It was a drama that fueled his drama, a point that has become a critical truism. Williams put the case rather simply in a foreword to Sweet Bird of Youth, initially published in The New York Times in 1959: “At the age of fourteen I discovered writing as an escape from a world of reality in which I felt acutely uncomfortable. It immediately became my place of retreat, my cave, my refuge.”
If Lahr is correct, the playwright burrowed mostly into his own unconscious. Williams was “the most autobiographical of American playwrights,” Lahr writes, a claim that is hard either to substantiate or disprove (though among his contemporaries, Eugene O’Neill would surely be a contender). The plays, Lahr adds, are “snapshots of his heart’s mutation.” It makes sense that Tennessee Williams: Mad Pilgrimage of the Flesh should begin with the 1945 Broadway opening of Williams’s first big success, The Glass Menagerie.

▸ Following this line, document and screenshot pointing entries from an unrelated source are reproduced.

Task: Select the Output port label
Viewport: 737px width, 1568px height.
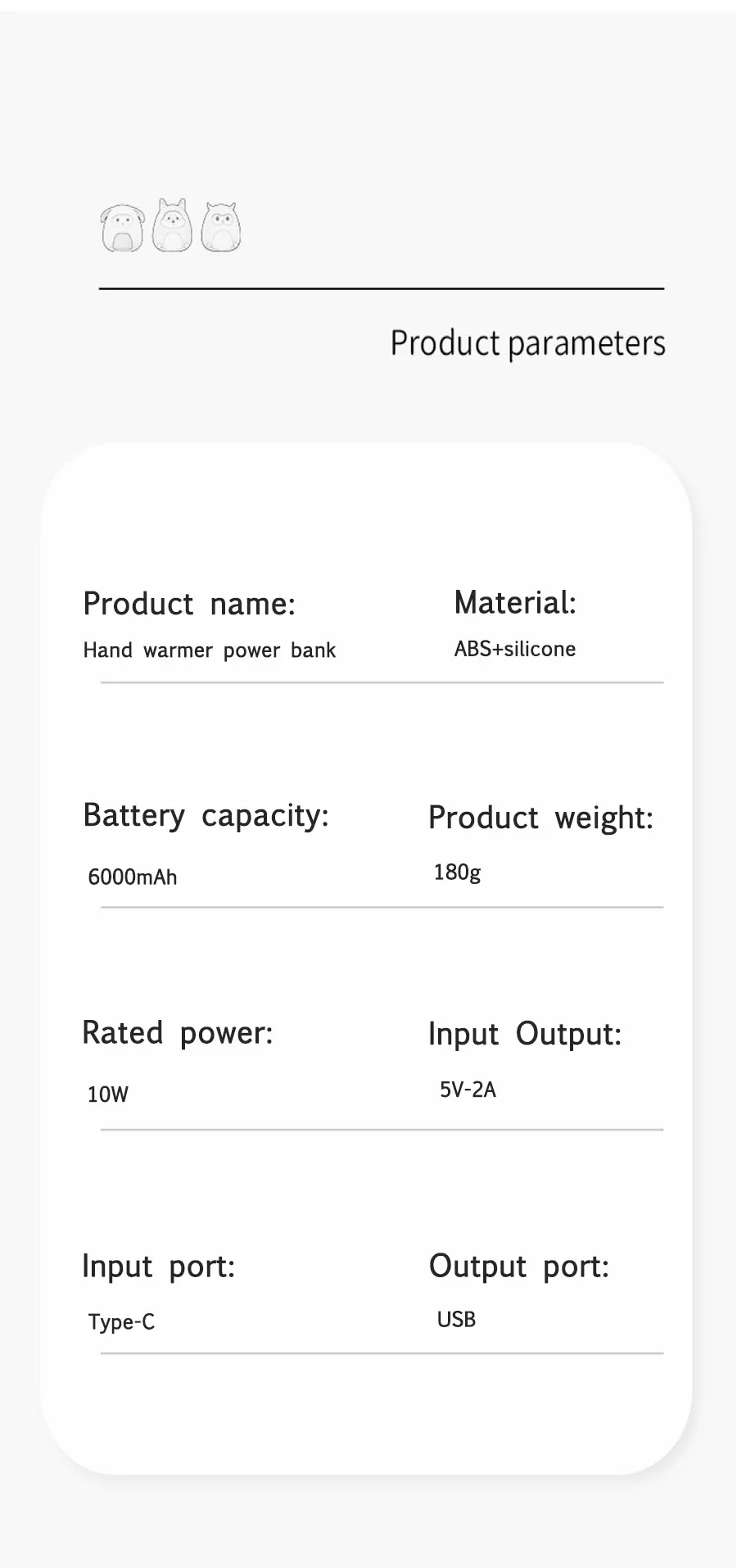Action: coord(519,1267)
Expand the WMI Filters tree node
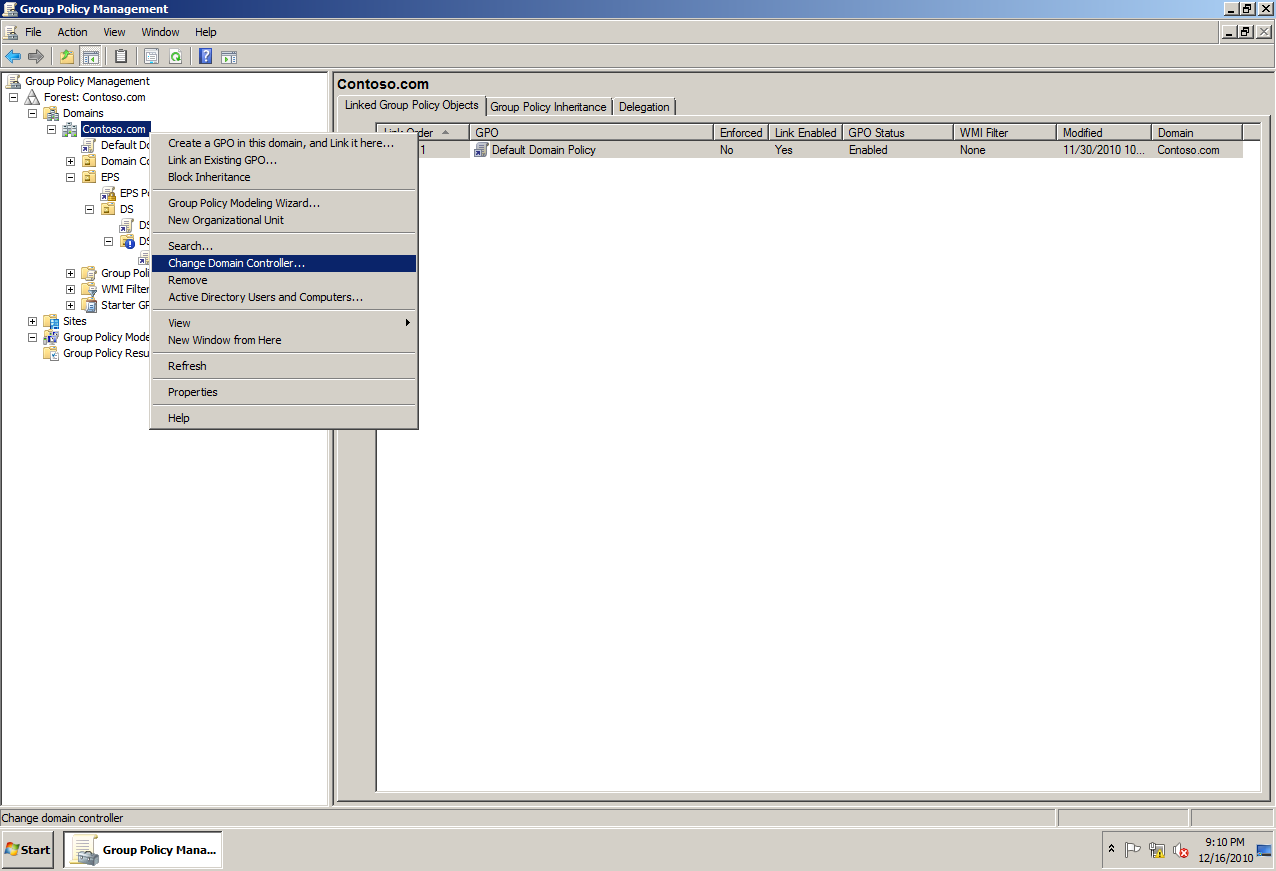 click(x=70, y=289)
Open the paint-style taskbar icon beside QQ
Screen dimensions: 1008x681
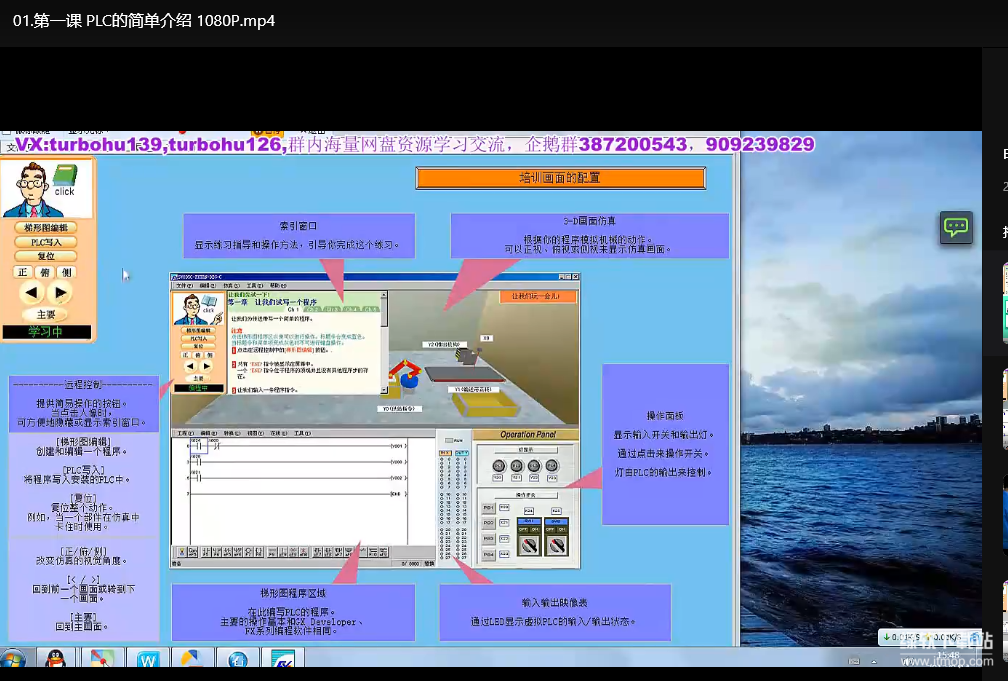point(101,659)
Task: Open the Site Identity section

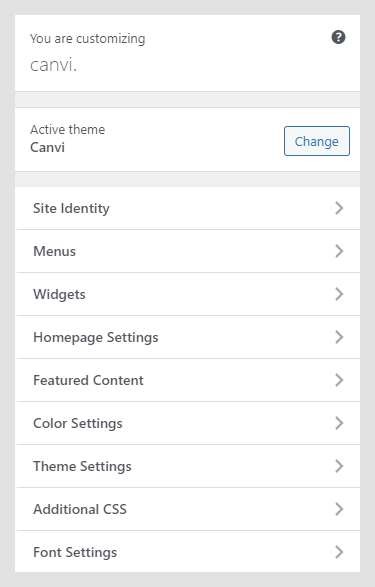Action: [x=188, y=208]
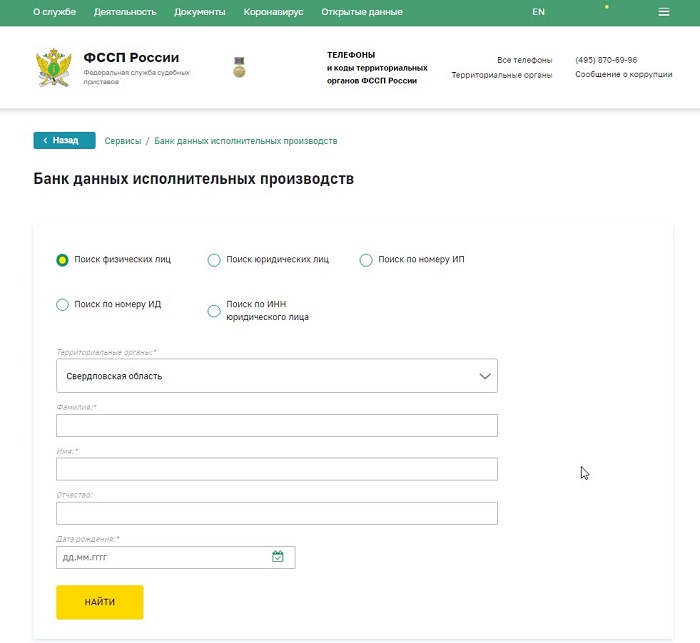The width and height of the screenshot is (700, 643).
Task: Click the medal badge icon in header
Action: point(238,67)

The play is a barely disguised autobiographical meditation in which the narrator, Tom (the playwright’s birth name), reimagines his family of origin—the absent father, eccentric and controlling mother, and impaired sister—through the gauzy scrim of memory.
In Lahr’s view, the sister’s final gesture of extinguishing her candles at the narrator’s behest “broadcasts Williams’s dramatic goal—to redeem life, through beauty, from the humiliation of grief.” (It also seems to suggest an attempt, however futile, to distance the past by metaphorically snuffing out its memory.) Lahr’s lovely prose passage signals his own goal: to redeem the life of this taxing, troubled man, beset by addictions and instability, by illuminating how his art both served and sapped him.
One problem, however, is that Lahr—steeped and sometimes mired in psychoanalytic lingo—tends to slight the social and political contexts in which Williams created. (One of those contexts, to be sure, was the influence of Freud on mid-twentieth-century American culture.) Drawing on some newly available letters and journals, Tennessee Williams is astonishingly intimate. But that intimacy can turn claustrophobic, especially in the case of a person as thorny as Williams. Dissecting him with a psychological scalpel, Lahr threatens to exhaust us (much as the playwright did his intimates) and misses the chance to explain why the best of Williams’s dramaturgy still resonates so powerfully today.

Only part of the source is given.